Flexion and internal rotation at the glenohumeral joint
The anterior, or clavicular, fibers of the deltoid muscle are active during flexion at the glenohumeral joint, for example to swing the upper arm forward during walking or running motions. These fibers are also active during internal/medial rotation of the glenohumeral joint.
Extension and external rotation at the glenohumeral joint
The posterior, or scapular, fibers of the deltoid muscle are active during extension at the glenohumeral joint. Using the same example as above, they would assist the latissimus dorsi muscle in swinging the arm posteriorly during walking and running motions.
In addition, these fibers will assist in external(or lateral) rotation of the arm. This is important from a functional standpoint as strengthening the posterior fibers of the deltoid muscle can help to offset the tendency of the shoulder to become internally rotated due to poor posture. Overdevelopment or tightening of muscles that internally rotate the arm can result in dysfunctional motion at the glenohumeral joint especially during overhead activities.

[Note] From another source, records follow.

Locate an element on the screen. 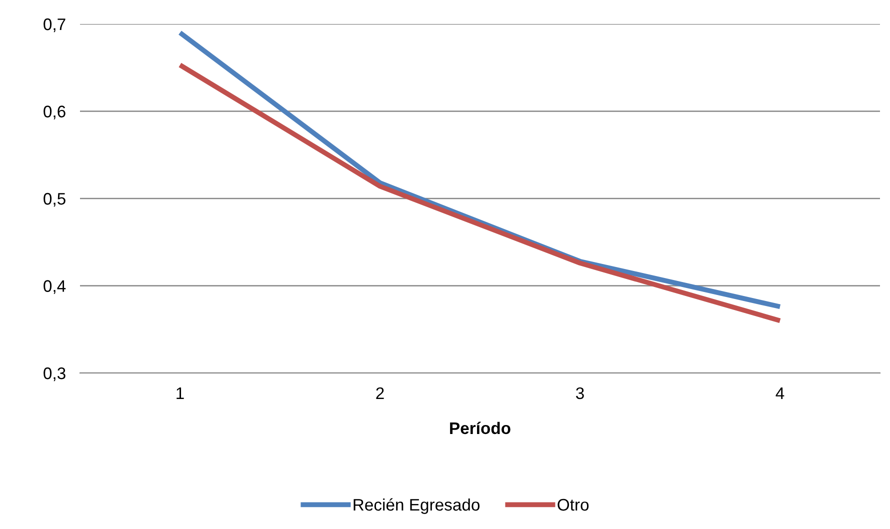  y-tick-label: 0,6 is located at coordinates (55, 113).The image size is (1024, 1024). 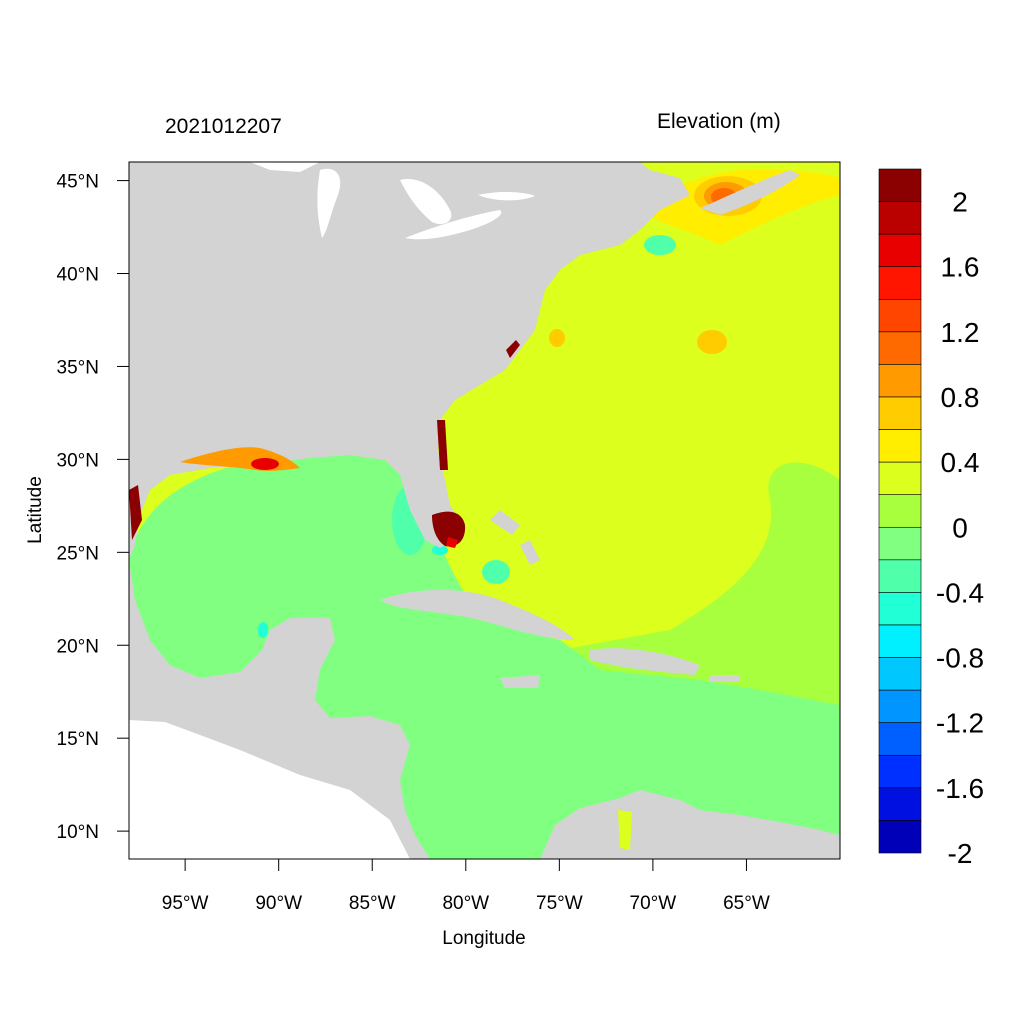 I want to click on lat-tick-label: 25°N, so click(x=78, y=554).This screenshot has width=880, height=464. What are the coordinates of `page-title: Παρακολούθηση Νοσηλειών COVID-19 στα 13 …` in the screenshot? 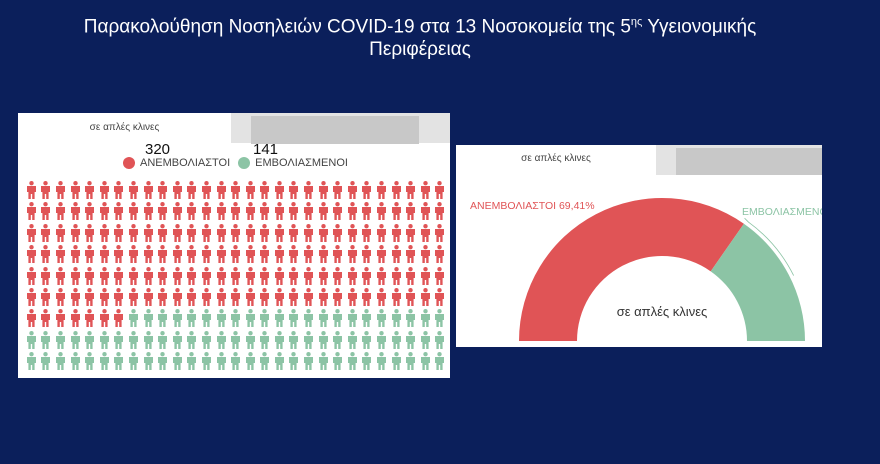 It's located at (420, 24).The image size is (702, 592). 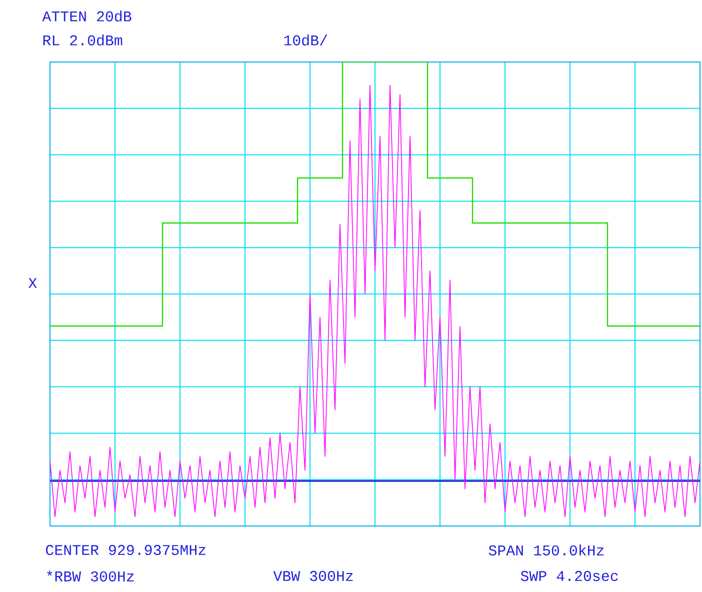 I want to click on text: SWP 4.20sec, so click(x=569, y=576).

The deltoid muscle is innervated by one of the main branches of the brachial plexus, the axillary nerve (C5, 6). The axillary nerve branches from the posterior cord of the brachial plexus in the axilla and runs posterior to the humerus, around the surgical neck of the humerus.

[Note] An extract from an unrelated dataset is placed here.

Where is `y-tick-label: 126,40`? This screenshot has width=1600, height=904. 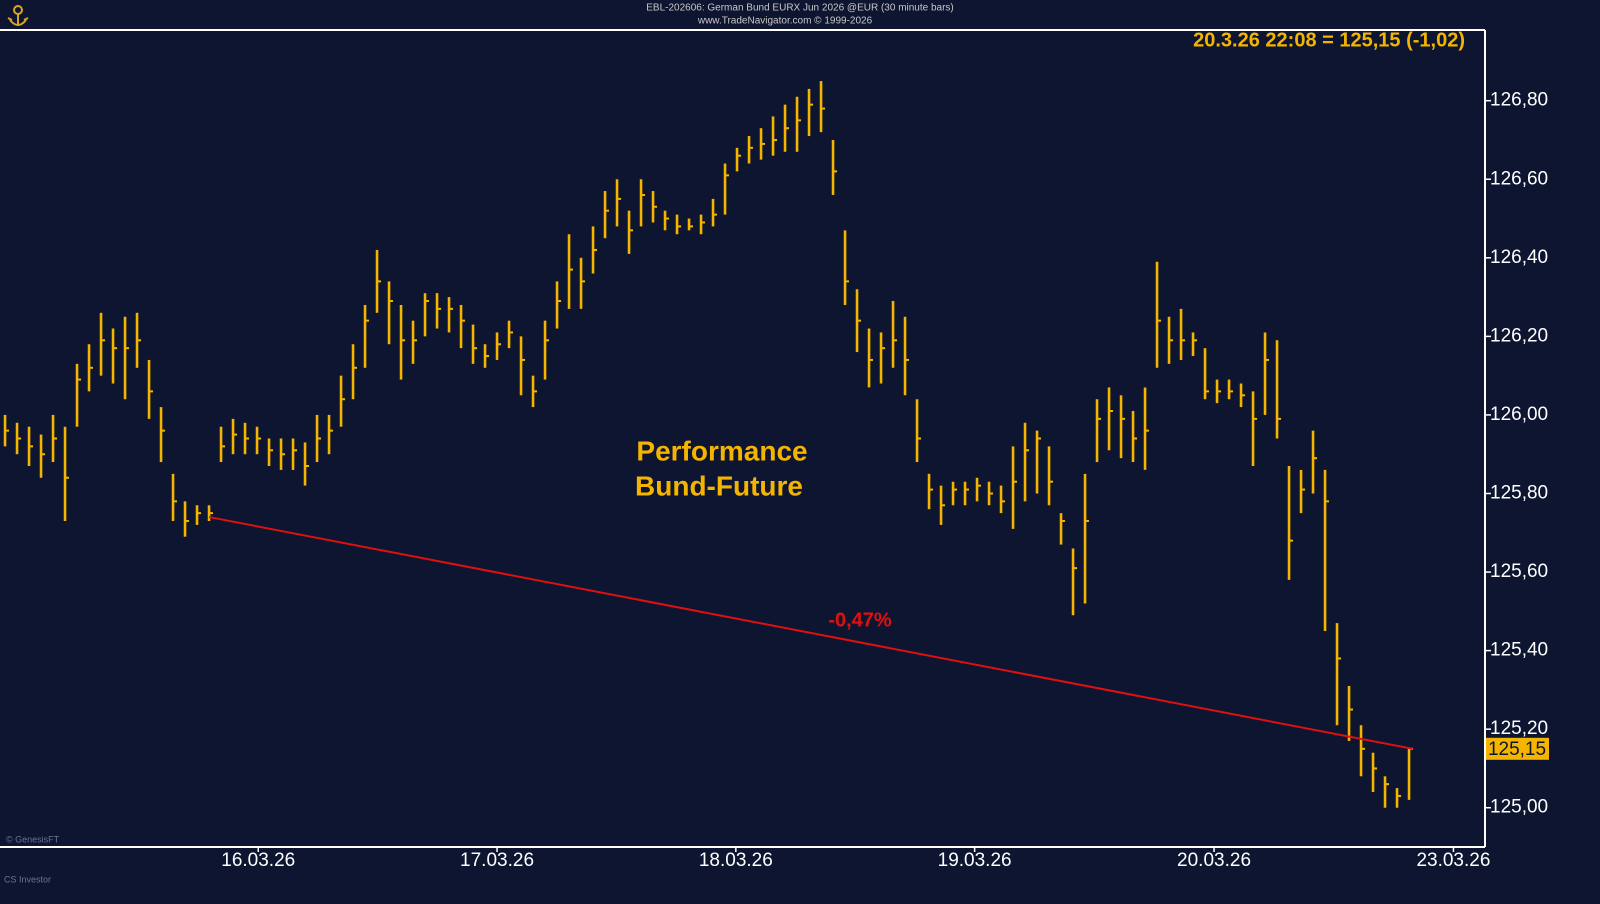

The cutaneous branch of the axillary nerve (superior lateral cutaneous nerve of the arm) supplies an area of skin overlying the deltoid muscle, and can be a clinical manifestation of damage to the axillary nerve.
It is incredibly important to properly test the function of the deltoid muscle to accurately determine muscular or nervous injury! An inability to abduct the arm from a position in which the arm is resting at the side of the body does not indicate an injury to the deltoid muscle or the axillary nerve. An inability to initiate abduction of the arm (up to approximately 15 degrees of abduction) would indicate involvement of the supraspinatus muscle or the nerve innervating it, the suprascapular nerve.

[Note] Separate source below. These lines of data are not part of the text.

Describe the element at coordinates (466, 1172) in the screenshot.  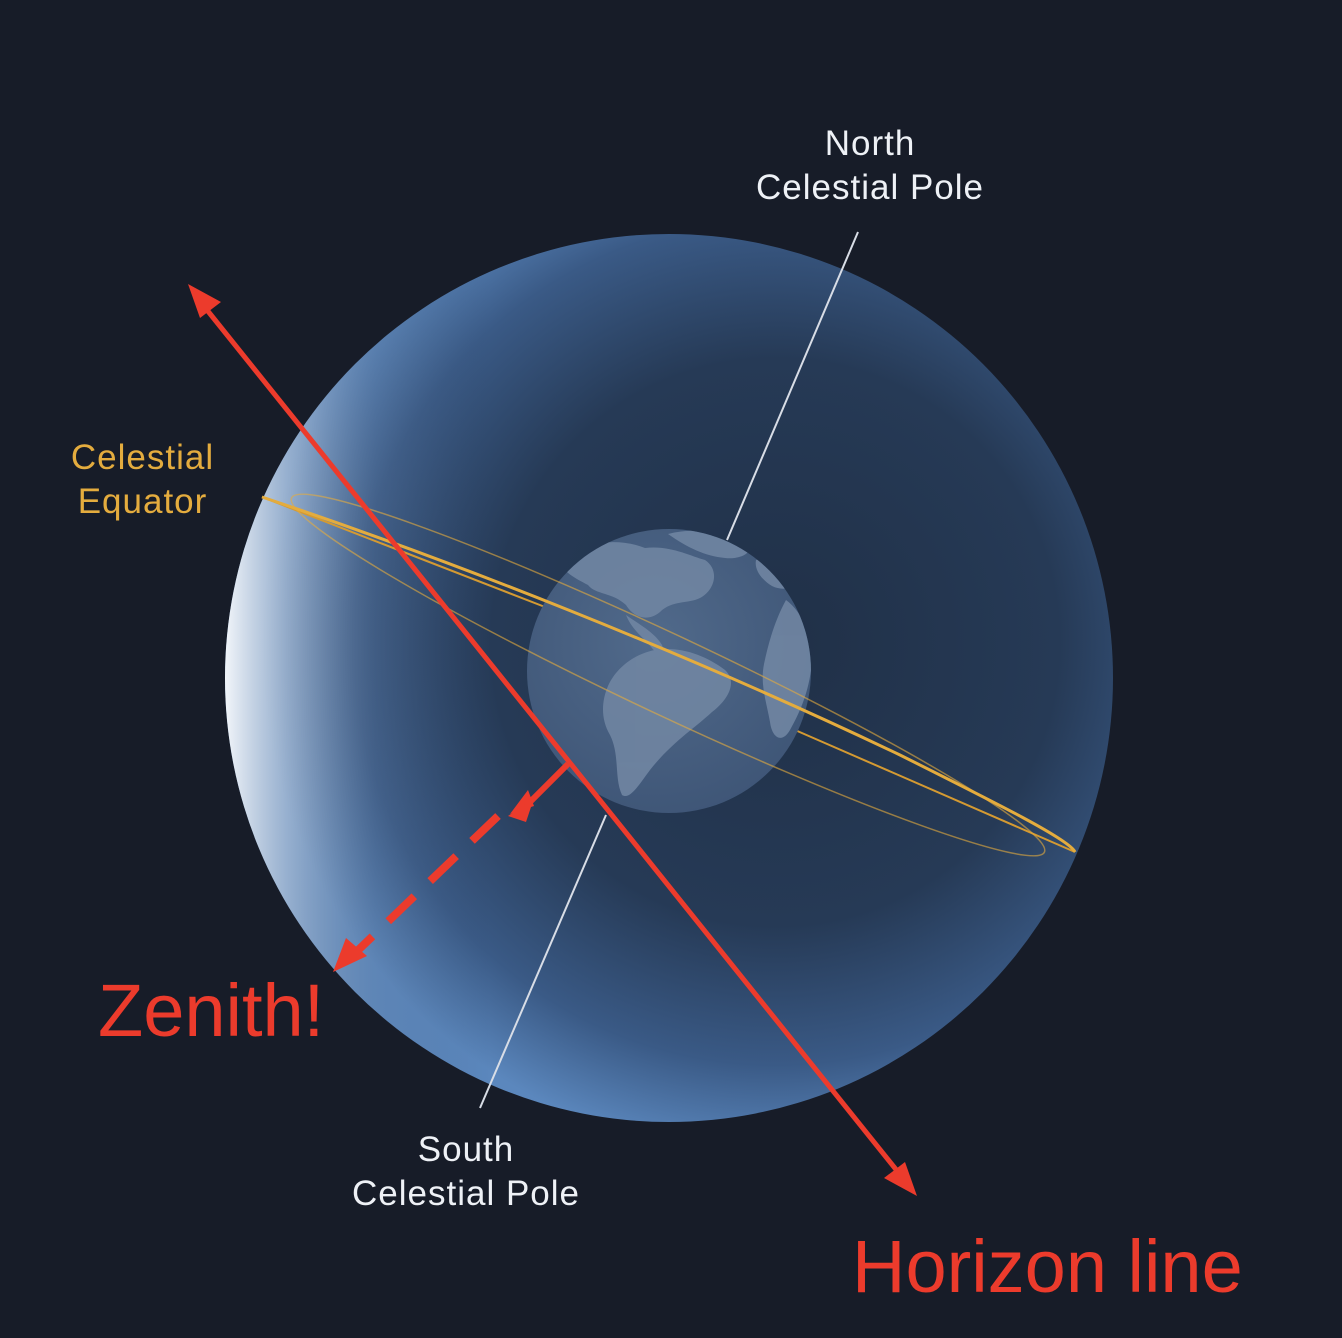
I see `south-celestial-pole-label: South Celestial Pole` at that location.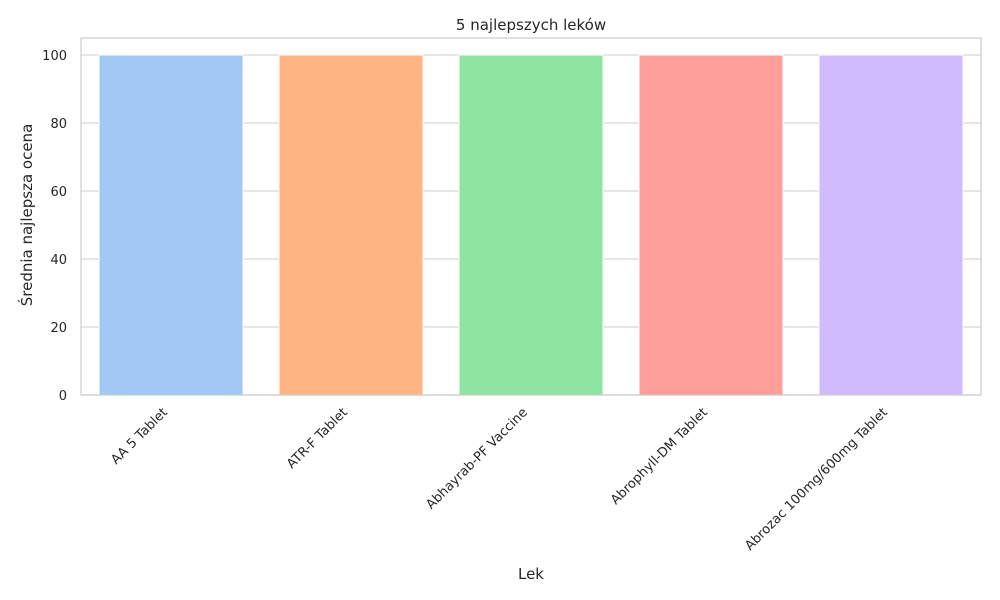 This screenshot has height=600, width=1000. What do you see at coordinates (58, 260) in the screenshot?
I see `y-tick-label: 40` at bounding box center [58, 260].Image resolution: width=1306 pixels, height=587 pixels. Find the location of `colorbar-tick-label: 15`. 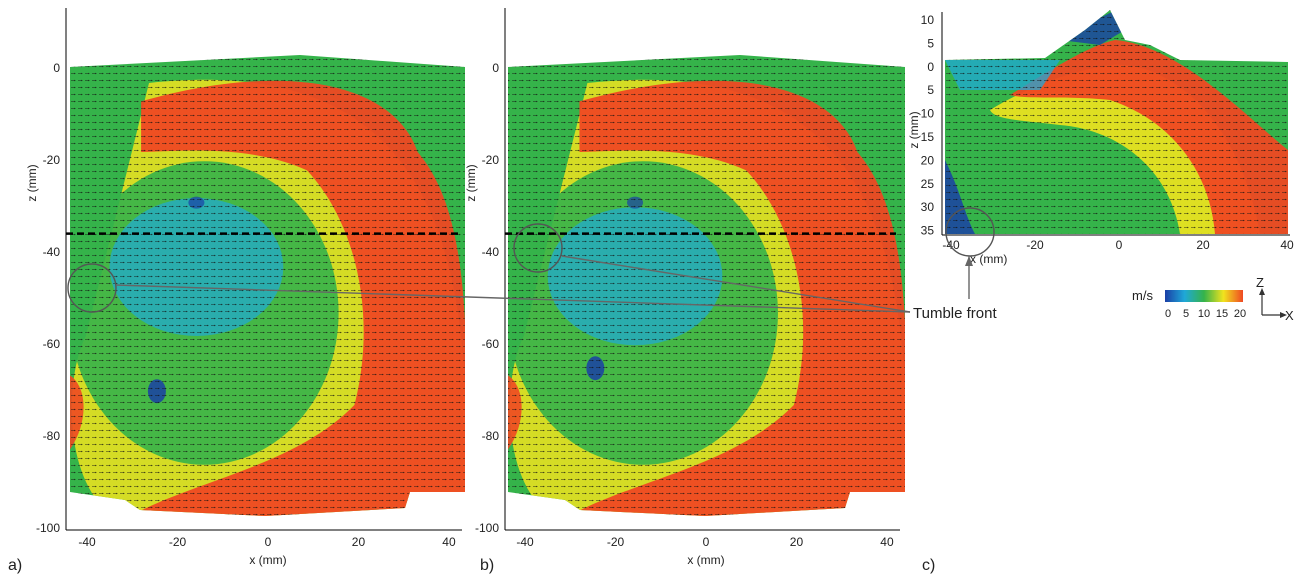

colorbar-tick-label: 15 is located at coordinates (1222, 314).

To properly test the function of the deltoid and the axillary nerve, the arm must be beyond 15 degrees of abduction. Once the arm is in this position, the patient then pushes against resistance. If the muscle is functioning properly, contraction of the muscle should be felt near the acromion of the shoulder.
Axillary Nerve Injury
As the axillary nerve passes posteriorly in the axilla, it runs around the surgical neck of the humerus. Fractures in this region of the humerus can therefore, affect the functioning of the nerve, and consequently the deltoid muscle. In addition, the axillary nerve can also be damaged during dislocation of the glenohumeral joint or it can be compressed during incorrect use of crutches. Symptoms may include atrophy of the deltoid muscle, resulting in weakness and a loss of muscle tone, making the shoulder look flattened rather than rounded. In addition, there may be a loss of sensation to the skin laying over the deltoid muscle.
As the axillary nerve wraps around the surgical neck of the humerus, it passes from posterior to anterior, running transversely under the the deltoid muscle. An awareness of its location anteriorly is important during intramuscular injections in the deltoid muscle, and during surgical approaches to the shoulder to avoid injuring the nerve.
It may be that deltoid pain may be indicative of injuries involving other muscles that stabilize the glenohumeral joint, and structures other structures associated with improper functioning of the glenohumeral joint. The subacromial/subdeltoid bursa, lies deep to the deltoid muscle, between the acromion and supraspinatus tendon.
In overhead motions of the arm, the greater tubercle of the humerus approaches the acromion, especially when the arm is internally rotated. The subacromial/subdeltoid bursa can become irritated and swollen as it can be repeatedly pinched between the acromion and greater tubercle of the humerus. The bursa may then become distended and cause pain underneath the deltoid muscle.